CHIESETTA DI PIEDIGROTTA (sec.XIX). Da un’antica leggenda del ‘600, è sorta Piedigrotta, chiesetta caratteristica in una grotta sulla riva del mare, co suggestive sculture scolpite nel tufo da Angelo e Alfonso Barone. E’ unica nel suo genere e rimane col suo irripetibile fascino, esempio mirabile di un’autentica, genuina e originale espressione d’Arte popolare del nostro paese.
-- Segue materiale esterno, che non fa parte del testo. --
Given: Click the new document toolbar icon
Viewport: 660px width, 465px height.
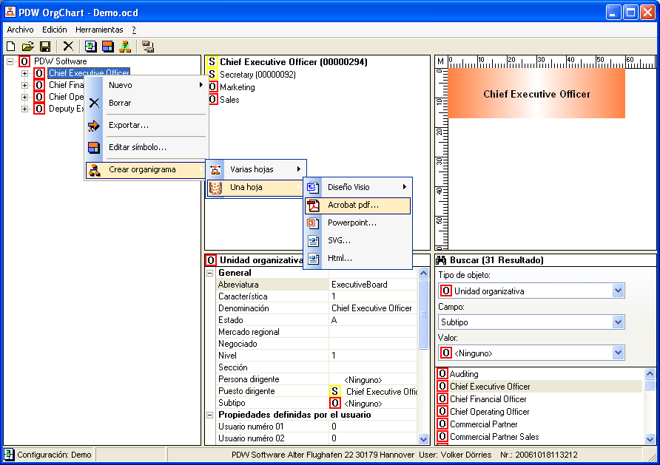Looking at the screenshot, I should pos(10,46).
Nel Centro Storico di Pizzo si conservano antichi e ricchi portali litici. Notevoli sono le monumentali Fontane di pietra: la Fontana Garibaldi (1866), di acqua ferrosa, detta la “Fontana vecchia”; e la FOntana del Commercio (1864), in Piazza della Repubblica ; entrambe costruite col granito proveniente dal basamento di una statua equestre in marmo del Borbone in trionfo, opera forse di Canova o di suoi allievi, distrutta nel 1860.

In località Marinella interessante il Museo del Mare (privato), che raccoglie gli utensili per la costruzione delle barche, gli attrezzi per la pesca ed ospita conchiglie, spugne, madrepore, crostacei, scheletri di cetacei, squali imbalsamati e, in genere, tutto ciò che il mare racchiude e che simboleggia l’antica, silenziosa bellezza.

Sulla via Nazionale, la Villa Comunale, offre un ampio spazio verde per passeggiate , relax, tempo libero e spettacoli all’aperto nelle sere d’estate.